Issue 320 – Living legacy

BUY THIS ISSUE – The Florentine March 2025

Choose between PDF Digital edition or Paper copy delivered to your home.

Experience March in Florence by considering women’s issues and art before, during and after International Women’s Day on the eighth of the month.

Cover photograph by Marco Badiani

5.008.00

Description

March is traditionally devoted to women centred on the eighth of the month with International Women’s Day. For far too many years, the inaccurate Italian label for this day was Festa della Donna, suggesting a celebration of yellow mimosa flowers and cakes rather than a much-needed reflection on gender equality, reproductive rights, and the continued violence and abuse against women. In Italy, in the last 12 months, 31 women were killed by their partners and 12.5 percent of women reported domestic violence in the last five years (source: ISTAT).

On February 8, in the Tuscan town of Rufina, half an hour from Florence, 34-year-old Eleonora Guidi was stabbed to death by her partner, who then attempted to commit suicide. Their 18-month-old son was in the house at the time. While we might never know what happened that winter morning, what matters now is what we do next as a society. After the initial intense outpouring of grief, the University of Florence has introduced a study grant for graduands whose dissertations focus on preventing and combatting gender violence. “The tragedy of Eleonora painfully calls upon us to take up the collective responsibility of combatting every form of violence against women,” remarks Alessandra Petrucci, president of the University of Florence. “Universities must be on the front line of fostering a culture of respect and gender equality. With this grant, our aim is to remember Eleonora while also giving a practical message to our students of all genders, so that knowledge and research become tools for social change.” Education is not the only field in which Eleonora Guidi is being remembered. At Polisportiva Curiel sports club in Pontassieve, five minutes from Rufina, March 8 will be a day of fundraising for Eleonora’s family through sport and community outreach with the involvement of local institutions, associations and gender equality experts. (For details + donations, WA +39 331 7439702.) Other initiatives will surely follow.

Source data
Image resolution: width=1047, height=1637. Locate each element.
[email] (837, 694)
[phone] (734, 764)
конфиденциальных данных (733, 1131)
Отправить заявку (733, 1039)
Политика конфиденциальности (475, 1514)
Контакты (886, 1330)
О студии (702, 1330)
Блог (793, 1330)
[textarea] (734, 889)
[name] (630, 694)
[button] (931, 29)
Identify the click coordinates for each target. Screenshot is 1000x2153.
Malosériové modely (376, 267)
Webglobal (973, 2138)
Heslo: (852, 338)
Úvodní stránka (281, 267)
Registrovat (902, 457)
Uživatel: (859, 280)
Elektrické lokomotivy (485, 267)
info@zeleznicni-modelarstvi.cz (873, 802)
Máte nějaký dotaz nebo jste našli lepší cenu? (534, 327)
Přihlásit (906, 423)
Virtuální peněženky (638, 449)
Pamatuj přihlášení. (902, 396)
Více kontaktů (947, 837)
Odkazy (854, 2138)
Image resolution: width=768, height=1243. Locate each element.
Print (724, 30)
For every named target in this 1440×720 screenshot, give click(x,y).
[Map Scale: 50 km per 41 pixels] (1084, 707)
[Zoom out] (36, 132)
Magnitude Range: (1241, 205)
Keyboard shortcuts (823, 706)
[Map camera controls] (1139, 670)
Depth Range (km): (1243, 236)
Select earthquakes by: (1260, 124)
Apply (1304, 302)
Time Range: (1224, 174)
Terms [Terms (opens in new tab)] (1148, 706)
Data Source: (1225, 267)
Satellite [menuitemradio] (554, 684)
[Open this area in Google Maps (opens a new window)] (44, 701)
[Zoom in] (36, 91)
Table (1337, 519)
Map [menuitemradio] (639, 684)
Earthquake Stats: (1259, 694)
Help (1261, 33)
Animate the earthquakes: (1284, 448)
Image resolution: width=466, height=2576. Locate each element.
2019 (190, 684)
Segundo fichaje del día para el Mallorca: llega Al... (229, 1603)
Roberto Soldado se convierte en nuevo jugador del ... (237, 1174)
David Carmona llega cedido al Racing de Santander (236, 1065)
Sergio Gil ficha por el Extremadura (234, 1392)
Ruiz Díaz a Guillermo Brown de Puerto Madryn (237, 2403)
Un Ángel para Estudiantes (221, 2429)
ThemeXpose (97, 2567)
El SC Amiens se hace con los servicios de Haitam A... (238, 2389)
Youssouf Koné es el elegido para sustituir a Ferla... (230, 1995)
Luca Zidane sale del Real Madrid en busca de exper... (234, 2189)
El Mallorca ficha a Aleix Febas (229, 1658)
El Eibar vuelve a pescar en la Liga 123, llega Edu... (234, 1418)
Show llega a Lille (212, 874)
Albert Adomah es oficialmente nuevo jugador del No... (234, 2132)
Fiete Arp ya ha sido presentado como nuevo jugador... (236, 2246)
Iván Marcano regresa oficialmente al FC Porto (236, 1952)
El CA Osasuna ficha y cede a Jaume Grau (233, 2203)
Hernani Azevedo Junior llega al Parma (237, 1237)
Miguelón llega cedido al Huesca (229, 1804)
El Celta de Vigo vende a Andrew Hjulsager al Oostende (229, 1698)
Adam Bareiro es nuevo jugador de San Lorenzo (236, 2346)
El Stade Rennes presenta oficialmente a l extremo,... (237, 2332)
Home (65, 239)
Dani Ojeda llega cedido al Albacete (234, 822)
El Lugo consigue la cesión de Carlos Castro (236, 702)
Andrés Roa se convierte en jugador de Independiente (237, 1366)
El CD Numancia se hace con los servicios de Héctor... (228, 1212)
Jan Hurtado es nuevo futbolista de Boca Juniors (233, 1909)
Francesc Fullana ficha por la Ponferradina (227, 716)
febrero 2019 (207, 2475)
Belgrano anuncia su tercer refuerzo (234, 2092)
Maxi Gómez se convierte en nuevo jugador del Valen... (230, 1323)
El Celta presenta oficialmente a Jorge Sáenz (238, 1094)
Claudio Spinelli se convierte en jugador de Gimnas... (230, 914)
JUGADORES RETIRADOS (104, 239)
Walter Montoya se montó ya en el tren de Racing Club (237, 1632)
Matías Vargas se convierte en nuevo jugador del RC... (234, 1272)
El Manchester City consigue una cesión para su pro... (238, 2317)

▶ **To be done**
Quote the magazine issue page word for word, beginning at the words "BUY THIS ISSUE" and ending after the words "of the month.".

▶ **Result for this task**
BUY THIS ISSUE – The Florentine March 2025

Choose between PDF Digital edition or Paper copy delivered to your home.

Experience March in Florence by considering women’s issues and art before, during and after International Women’s Day on the eighth of the month.